Yanny, who was in court to fight a deposition demand, said Pfaelzer met in February with two representatives of her former firm--Wyman, Bautzer, Kuchel & Silbert--who were seeking assurances from the judge that she would not relinquish control of the Scientology case.
Such an assurance was important, Yanny contended, because the church had said it would not hire the firm if it meant losing Pfaelzer, who had issued rulings favorable to Scientology.

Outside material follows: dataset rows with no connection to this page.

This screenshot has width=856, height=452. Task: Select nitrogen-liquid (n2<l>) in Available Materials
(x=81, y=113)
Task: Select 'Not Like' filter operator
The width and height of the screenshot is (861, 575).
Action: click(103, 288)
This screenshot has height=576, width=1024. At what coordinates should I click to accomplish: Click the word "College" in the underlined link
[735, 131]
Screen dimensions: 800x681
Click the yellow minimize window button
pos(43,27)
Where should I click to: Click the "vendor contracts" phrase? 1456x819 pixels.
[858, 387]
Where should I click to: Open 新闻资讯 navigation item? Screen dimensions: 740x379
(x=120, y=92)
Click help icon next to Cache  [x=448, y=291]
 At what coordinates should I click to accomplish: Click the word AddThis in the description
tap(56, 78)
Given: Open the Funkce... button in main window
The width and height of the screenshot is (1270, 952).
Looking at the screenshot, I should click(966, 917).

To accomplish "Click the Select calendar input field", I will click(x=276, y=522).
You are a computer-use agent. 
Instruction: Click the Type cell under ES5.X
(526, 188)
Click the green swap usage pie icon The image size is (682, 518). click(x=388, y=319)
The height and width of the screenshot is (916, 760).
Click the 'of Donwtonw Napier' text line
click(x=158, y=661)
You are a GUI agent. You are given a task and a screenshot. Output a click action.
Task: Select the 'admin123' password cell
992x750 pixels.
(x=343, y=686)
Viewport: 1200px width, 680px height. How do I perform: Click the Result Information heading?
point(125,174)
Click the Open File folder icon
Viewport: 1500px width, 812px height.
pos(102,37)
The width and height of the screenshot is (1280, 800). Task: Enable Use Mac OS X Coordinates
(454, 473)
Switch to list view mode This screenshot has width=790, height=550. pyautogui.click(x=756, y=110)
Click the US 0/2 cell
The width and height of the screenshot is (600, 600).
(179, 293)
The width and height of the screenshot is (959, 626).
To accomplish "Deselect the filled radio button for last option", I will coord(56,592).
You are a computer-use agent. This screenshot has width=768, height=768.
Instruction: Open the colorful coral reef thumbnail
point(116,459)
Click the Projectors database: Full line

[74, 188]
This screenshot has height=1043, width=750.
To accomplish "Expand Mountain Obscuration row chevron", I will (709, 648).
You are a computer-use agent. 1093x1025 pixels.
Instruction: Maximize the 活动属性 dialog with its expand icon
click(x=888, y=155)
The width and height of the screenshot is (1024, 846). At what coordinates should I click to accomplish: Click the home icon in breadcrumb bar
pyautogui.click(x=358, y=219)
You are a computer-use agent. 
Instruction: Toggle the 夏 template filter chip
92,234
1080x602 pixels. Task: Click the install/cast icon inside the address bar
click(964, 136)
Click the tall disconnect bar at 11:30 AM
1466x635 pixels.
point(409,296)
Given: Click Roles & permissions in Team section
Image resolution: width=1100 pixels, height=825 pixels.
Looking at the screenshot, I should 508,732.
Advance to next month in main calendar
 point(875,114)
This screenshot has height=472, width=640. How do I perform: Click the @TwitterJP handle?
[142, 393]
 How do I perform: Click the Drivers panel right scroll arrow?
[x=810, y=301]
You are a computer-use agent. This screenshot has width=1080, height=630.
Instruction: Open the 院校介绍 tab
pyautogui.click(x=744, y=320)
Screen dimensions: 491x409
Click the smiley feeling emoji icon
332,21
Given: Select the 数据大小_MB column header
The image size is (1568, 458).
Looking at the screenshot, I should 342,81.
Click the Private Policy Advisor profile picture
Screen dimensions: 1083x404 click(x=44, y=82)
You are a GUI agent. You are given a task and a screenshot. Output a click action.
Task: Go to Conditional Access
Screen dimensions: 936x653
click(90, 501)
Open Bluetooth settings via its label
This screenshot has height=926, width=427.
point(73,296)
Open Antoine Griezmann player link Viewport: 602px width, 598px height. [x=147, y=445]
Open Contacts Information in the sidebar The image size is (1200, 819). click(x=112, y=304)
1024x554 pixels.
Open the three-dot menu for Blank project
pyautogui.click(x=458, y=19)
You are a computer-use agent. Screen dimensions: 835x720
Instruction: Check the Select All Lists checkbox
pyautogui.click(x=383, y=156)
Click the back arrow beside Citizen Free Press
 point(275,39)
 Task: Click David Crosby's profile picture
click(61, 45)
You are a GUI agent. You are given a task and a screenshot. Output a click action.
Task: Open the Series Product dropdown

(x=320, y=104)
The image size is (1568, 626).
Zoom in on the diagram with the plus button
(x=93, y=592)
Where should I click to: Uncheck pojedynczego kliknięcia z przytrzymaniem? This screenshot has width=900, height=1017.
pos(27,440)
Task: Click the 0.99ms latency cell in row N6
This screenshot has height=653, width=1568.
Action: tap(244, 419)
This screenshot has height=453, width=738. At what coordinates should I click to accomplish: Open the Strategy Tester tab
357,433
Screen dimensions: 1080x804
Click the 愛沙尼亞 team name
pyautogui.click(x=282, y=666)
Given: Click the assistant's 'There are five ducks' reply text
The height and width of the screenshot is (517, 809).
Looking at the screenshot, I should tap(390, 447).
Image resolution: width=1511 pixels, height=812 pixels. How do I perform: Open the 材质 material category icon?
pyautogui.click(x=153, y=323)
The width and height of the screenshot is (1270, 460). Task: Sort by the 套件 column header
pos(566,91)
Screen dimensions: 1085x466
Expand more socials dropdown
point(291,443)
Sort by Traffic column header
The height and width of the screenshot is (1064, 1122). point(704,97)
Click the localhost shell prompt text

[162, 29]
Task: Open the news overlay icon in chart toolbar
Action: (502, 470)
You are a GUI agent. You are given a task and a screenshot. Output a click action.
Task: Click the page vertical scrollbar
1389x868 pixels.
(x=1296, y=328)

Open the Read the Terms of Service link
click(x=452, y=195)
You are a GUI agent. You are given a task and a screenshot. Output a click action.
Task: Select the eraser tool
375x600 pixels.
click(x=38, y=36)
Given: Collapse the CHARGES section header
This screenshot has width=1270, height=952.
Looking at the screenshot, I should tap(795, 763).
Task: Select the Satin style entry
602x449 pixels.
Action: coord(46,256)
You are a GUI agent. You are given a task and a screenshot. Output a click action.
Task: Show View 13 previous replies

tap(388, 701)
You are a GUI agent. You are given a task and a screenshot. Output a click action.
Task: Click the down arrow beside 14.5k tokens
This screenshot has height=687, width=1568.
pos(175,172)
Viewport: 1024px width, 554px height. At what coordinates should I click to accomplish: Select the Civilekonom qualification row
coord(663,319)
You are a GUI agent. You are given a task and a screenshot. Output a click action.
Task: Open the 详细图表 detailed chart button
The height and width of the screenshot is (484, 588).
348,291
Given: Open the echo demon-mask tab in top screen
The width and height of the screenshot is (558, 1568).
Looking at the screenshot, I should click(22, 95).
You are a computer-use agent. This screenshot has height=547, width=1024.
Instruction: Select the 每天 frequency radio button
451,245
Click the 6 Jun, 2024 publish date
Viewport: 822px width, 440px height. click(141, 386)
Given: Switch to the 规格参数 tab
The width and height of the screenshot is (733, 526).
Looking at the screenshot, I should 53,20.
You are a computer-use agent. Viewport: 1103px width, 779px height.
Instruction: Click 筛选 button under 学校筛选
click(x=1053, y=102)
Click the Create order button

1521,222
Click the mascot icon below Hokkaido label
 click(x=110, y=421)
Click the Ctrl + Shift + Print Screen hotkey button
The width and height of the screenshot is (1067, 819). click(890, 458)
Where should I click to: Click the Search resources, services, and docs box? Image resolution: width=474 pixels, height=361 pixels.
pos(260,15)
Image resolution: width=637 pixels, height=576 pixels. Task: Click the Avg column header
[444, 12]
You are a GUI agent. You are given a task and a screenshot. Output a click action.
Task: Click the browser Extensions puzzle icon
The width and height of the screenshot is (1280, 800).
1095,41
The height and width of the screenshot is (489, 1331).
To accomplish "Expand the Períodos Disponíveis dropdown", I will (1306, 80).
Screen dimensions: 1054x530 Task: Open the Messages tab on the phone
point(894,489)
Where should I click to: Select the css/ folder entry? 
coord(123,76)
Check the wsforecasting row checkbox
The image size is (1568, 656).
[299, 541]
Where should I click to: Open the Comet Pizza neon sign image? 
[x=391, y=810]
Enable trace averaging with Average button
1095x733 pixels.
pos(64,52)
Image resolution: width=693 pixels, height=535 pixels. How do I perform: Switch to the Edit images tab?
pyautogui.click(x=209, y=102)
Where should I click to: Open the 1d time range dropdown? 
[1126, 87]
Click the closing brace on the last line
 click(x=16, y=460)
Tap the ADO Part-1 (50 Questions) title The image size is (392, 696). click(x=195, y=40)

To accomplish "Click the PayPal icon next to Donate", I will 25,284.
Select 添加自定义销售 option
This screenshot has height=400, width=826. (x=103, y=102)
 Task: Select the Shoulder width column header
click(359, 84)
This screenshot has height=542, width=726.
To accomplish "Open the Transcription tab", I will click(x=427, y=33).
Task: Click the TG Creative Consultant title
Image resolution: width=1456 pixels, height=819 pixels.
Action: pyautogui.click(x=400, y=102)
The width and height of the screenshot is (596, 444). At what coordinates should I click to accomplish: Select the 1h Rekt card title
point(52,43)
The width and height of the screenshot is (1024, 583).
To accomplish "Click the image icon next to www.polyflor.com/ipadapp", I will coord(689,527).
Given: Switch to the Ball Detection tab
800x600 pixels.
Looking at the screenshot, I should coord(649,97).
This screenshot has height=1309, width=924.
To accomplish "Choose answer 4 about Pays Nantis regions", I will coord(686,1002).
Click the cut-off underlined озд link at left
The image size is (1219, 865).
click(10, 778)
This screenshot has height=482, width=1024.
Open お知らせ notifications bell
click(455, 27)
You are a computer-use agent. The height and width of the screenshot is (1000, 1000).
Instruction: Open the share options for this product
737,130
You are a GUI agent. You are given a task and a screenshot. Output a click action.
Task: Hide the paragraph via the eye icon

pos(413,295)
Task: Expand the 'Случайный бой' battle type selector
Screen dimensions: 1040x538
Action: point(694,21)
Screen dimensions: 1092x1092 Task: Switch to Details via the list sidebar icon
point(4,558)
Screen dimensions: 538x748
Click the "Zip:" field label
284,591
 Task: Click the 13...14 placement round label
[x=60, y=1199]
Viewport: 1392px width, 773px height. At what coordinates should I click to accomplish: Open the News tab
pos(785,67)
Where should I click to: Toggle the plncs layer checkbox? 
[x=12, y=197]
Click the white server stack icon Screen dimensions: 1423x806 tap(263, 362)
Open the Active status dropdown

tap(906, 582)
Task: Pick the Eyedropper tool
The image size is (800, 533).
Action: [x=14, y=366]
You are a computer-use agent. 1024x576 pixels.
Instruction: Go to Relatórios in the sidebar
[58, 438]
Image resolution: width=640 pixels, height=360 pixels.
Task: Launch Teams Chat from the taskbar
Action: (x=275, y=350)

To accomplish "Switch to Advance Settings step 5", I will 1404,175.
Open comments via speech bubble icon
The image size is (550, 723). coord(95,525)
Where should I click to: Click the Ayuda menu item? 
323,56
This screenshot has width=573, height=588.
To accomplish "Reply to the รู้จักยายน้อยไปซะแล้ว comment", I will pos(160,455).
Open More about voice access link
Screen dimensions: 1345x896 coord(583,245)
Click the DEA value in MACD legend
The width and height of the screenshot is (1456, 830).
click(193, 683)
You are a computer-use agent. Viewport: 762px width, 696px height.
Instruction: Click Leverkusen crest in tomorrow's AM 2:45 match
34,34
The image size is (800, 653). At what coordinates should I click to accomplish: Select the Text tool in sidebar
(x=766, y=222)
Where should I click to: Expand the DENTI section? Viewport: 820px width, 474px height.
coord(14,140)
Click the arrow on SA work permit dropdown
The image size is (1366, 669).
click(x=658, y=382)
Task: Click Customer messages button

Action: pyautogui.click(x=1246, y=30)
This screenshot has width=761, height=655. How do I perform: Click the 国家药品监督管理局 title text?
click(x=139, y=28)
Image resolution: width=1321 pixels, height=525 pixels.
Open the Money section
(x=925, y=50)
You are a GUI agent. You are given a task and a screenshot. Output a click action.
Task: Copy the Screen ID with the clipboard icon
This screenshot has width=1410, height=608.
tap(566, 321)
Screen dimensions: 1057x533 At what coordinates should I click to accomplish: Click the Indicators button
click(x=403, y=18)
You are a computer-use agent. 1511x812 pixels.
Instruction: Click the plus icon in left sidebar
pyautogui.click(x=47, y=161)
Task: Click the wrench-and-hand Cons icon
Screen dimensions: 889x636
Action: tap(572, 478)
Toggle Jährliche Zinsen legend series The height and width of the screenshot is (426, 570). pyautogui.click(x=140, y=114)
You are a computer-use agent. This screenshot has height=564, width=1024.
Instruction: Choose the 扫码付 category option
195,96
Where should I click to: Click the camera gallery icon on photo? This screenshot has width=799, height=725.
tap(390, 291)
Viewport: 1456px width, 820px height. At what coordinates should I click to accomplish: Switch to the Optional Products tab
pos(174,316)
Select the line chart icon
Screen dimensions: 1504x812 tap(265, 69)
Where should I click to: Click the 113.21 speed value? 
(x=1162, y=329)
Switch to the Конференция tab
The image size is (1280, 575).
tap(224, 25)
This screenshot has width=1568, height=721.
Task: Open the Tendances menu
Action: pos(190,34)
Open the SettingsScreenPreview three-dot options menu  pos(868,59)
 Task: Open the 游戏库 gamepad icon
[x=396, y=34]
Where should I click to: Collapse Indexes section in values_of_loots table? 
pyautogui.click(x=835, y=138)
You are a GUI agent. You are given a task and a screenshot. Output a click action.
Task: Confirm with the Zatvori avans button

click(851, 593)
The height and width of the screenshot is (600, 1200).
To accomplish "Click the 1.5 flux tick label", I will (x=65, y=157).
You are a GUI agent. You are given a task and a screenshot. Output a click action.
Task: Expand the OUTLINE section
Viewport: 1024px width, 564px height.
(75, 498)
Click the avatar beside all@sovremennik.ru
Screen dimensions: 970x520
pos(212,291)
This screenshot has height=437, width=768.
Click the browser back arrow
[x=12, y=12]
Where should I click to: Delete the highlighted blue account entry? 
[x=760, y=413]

The lawsuit pits Scientology against church defectors who left to form their own brand of Scientology. The church alleges that former Scientologists conspired to steal and distribute secret church courses. Yanny contended that Pfaelzer violated Canon 3 of the Judicial Code of Conduct, which governs the conduct of federal judges. It states, in part: “A judge shall . . . neither initiate nor consider ex parte . . . communications on the merits or procedures affecting the merits of a pending or impending proceeding.”
Pfaelzer, once a partner in the law firm, did not respond from the bench to Yanny’s charge. She declined to discuss the matter outside the courtroom.
However, a federal court source told The Times that a Wyman, Bautzer attorney visited the judge’s chambers when the firm had just been approached to represent Scientology. Pfaelzer agreed to the meeting without knowing that the lawyer wanted to ask her about the issue of her bowing out, the source said.
Nor did she know, according to the source, that the firm was being considered to represent Scientology.
Pfaelzer reportedly told the lawyer what she later repeated in open court--that she saw no need to remove herself from the case because she had left Wyman, Bautzer 10 years earlier; that her husband, former MGM studio head Frank Rothman, also had left the firm, and that she no longer had a financial interest in it.
When the other side persisted in its objections, however, Pfaelzer did briefly remove herself from the case, but took it again after Wyman, Bautzer stopped representing Scientology in that case.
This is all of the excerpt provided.